WHAT IS EXPECTED:
Copy verbatim the block of lines in the entries below whose first line contains "Click the RSS" and whose last line contains "Click the vertical scrollbar thumb". Leave out all other lines.

EXCERPTED RECORDS:
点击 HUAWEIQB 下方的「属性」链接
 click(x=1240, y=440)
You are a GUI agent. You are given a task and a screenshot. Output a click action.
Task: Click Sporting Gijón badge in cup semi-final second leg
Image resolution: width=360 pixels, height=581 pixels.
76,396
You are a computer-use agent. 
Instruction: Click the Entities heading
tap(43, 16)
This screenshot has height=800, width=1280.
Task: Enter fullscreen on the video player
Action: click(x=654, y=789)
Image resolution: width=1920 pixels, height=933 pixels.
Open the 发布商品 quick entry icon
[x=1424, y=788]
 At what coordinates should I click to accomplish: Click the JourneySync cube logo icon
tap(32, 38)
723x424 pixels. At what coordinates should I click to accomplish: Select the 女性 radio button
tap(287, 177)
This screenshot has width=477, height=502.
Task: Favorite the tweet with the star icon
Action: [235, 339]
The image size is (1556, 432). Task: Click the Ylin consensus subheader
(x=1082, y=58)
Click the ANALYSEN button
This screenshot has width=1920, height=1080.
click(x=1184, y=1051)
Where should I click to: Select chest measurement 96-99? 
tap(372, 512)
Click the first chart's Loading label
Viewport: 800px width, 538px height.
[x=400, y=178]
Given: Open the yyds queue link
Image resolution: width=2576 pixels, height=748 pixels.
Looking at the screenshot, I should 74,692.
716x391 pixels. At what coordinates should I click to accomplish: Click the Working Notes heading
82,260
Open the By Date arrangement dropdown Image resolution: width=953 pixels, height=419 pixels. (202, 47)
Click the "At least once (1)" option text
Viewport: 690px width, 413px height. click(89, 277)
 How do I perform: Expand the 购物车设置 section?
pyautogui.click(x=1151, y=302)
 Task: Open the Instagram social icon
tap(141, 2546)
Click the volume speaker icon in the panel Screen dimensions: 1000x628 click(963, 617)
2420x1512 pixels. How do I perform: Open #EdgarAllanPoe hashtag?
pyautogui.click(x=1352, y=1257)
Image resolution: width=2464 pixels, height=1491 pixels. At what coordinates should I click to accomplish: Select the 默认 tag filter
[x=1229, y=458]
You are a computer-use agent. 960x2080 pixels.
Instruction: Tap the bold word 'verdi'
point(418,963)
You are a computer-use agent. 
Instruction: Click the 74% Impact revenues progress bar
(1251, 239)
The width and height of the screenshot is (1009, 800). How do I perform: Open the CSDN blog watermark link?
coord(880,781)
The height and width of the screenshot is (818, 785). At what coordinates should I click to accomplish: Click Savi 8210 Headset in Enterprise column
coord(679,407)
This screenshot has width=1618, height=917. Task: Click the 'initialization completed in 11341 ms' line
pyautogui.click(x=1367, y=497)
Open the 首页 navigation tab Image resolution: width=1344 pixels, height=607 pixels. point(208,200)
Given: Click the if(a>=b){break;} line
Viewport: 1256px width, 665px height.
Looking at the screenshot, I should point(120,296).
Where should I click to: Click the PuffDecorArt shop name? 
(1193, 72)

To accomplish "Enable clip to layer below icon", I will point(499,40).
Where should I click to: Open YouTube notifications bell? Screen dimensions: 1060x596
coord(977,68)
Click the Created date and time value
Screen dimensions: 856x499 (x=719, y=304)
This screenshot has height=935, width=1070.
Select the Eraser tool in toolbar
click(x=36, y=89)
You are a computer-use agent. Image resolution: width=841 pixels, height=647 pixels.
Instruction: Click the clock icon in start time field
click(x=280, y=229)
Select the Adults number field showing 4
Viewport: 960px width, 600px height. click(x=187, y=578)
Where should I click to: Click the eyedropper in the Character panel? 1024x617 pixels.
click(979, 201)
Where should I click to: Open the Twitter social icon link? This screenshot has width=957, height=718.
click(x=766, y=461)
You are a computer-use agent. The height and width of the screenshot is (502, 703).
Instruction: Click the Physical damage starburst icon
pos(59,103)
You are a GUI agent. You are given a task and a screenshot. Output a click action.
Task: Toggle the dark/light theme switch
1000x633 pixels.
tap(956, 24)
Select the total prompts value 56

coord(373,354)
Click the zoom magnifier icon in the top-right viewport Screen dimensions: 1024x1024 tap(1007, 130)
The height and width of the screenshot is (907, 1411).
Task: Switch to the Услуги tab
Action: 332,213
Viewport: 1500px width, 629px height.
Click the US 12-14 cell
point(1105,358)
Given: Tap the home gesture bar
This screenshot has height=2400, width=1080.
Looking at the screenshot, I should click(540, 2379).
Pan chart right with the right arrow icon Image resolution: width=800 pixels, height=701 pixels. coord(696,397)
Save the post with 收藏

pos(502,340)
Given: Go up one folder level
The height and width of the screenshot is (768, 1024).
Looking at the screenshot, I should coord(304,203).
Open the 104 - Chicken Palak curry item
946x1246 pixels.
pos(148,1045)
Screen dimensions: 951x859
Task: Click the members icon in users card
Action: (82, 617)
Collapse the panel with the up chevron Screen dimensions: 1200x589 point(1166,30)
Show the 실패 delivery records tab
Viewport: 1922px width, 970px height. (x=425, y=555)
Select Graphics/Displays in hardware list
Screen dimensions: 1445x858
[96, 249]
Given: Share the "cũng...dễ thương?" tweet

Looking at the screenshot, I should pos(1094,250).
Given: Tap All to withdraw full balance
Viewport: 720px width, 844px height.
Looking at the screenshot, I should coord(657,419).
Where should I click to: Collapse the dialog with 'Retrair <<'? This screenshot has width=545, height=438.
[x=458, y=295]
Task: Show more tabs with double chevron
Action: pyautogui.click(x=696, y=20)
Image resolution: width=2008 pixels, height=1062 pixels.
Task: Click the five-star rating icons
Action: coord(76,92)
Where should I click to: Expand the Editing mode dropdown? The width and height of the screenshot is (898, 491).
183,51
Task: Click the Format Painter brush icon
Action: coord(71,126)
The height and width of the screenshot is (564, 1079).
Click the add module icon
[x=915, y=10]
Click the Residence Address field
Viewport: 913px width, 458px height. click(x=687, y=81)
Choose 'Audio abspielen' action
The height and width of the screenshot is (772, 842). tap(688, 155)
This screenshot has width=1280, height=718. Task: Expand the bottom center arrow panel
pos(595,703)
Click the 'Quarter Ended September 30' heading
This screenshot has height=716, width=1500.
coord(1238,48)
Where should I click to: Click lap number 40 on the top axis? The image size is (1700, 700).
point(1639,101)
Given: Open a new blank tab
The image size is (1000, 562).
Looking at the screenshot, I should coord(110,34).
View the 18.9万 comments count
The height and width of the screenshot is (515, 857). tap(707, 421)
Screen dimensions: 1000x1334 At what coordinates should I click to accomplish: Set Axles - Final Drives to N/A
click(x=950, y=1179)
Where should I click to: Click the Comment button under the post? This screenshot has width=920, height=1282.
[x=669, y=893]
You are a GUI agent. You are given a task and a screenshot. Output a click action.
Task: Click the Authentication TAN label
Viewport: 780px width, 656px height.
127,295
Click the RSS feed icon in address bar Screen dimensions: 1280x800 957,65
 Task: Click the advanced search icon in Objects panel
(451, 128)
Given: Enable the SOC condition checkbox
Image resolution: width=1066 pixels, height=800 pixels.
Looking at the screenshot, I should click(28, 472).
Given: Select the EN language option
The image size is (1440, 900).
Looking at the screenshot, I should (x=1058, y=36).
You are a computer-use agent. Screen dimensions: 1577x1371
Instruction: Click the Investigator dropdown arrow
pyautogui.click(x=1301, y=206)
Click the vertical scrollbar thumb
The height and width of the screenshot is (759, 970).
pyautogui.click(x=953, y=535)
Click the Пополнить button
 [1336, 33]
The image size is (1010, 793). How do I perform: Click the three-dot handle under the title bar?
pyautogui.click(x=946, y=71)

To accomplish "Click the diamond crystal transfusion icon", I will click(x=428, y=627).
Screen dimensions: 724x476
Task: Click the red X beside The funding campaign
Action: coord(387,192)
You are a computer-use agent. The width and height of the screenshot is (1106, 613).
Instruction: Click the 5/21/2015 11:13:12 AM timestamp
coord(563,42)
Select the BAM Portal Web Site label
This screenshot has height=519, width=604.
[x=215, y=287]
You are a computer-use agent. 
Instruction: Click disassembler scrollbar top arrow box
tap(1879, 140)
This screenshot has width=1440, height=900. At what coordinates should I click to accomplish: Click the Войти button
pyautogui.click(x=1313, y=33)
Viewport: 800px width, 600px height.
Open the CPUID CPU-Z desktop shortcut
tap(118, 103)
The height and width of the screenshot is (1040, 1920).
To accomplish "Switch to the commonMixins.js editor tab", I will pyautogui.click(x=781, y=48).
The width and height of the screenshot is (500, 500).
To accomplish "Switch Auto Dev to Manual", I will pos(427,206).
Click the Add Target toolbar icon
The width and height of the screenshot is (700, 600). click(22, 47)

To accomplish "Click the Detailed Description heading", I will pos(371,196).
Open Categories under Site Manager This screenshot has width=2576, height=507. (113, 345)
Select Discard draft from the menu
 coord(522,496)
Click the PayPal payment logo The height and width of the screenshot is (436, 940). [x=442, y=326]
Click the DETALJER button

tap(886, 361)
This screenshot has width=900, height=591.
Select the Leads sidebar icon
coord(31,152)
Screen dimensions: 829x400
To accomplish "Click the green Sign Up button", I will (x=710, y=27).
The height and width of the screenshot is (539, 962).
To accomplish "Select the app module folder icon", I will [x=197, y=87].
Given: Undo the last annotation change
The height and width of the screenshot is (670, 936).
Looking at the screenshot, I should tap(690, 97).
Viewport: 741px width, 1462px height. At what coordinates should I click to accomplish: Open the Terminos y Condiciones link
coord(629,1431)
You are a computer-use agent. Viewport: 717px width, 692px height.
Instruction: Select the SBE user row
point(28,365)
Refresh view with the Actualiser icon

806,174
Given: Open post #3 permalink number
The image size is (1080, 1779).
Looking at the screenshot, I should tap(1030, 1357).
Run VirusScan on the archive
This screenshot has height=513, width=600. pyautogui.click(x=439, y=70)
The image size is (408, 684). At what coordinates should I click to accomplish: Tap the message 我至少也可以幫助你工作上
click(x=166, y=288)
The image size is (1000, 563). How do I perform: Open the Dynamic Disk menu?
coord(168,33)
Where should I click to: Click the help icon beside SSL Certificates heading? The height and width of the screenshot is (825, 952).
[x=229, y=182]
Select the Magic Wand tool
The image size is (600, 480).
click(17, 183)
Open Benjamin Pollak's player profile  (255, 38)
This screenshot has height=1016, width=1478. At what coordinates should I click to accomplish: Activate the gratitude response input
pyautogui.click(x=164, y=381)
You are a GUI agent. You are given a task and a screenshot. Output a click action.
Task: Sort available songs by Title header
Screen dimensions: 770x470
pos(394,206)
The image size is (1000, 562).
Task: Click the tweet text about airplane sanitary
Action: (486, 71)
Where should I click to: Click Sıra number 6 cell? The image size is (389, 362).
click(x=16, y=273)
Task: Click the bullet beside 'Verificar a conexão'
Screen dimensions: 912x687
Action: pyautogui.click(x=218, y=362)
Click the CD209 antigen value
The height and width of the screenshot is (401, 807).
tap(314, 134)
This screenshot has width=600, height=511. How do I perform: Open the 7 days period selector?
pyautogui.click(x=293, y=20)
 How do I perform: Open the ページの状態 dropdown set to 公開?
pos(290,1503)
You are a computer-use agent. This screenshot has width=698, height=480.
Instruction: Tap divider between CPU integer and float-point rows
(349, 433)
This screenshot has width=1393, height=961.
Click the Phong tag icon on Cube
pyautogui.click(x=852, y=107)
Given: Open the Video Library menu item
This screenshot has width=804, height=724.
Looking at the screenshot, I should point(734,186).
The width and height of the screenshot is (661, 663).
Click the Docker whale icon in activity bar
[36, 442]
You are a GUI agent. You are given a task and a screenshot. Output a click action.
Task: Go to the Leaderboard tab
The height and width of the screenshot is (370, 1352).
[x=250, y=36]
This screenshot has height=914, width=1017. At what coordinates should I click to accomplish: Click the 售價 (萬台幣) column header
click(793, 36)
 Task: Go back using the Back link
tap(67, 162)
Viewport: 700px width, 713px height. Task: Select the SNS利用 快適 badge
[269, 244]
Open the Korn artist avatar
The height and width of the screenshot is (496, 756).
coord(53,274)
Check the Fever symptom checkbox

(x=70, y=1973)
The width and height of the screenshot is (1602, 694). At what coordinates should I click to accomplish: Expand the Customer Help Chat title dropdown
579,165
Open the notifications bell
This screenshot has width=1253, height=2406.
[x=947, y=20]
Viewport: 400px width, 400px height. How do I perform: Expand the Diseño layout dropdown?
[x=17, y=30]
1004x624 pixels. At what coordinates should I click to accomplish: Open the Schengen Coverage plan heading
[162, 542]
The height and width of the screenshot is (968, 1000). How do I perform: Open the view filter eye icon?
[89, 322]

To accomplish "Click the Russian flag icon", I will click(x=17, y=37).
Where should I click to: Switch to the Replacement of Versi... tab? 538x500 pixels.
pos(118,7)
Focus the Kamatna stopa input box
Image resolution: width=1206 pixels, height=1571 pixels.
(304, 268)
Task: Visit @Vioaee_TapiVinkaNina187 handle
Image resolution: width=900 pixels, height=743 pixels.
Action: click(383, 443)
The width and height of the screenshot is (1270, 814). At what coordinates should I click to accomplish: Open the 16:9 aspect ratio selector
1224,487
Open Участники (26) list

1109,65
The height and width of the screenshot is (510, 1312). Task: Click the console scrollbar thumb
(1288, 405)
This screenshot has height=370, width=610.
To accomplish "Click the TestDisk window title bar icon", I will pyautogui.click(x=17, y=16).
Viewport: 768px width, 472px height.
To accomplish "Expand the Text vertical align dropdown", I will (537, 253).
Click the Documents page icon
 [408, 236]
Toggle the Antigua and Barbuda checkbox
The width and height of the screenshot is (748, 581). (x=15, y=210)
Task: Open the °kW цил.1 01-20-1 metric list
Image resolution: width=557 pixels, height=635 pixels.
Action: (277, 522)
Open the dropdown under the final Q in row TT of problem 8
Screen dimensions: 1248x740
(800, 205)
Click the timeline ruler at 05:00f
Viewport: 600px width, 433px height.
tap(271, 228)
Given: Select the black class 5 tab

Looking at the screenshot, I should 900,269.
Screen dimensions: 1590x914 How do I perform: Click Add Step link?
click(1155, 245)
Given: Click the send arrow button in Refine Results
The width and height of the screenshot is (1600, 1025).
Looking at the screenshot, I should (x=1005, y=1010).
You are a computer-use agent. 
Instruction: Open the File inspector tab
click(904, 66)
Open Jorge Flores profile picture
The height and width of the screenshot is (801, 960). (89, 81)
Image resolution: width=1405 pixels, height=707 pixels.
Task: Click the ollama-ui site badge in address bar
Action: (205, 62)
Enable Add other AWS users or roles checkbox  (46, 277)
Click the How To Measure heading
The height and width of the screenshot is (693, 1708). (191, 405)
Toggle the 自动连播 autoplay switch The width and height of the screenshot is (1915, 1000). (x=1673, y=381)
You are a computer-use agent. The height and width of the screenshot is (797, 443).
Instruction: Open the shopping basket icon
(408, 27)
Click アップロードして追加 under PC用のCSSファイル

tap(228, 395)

WRITTEN SOLUTION:
Click the RSS feed icon in address bar Screen dimensions: 1280x800 957,65
 Task: Click the advanced search icon in Objects panel
(451, 128)
Given: Enable the SOC condition checkbox
Image resolution: width=1066 pixels, height=800 pixels.
Looking at the screenshot, I should click(28, 472).
Given: Select the EN language option
The image size is (1440, 900).
Looking at the screenshot, I should (x=1058, y=36).
You are a computer-use agent. Screen dimensions: 1577x1371
Instruction: Click the Investigator dropdown arrow
pyautogui.click(x=1301, y=206)
Click the vertical scrollbar thumb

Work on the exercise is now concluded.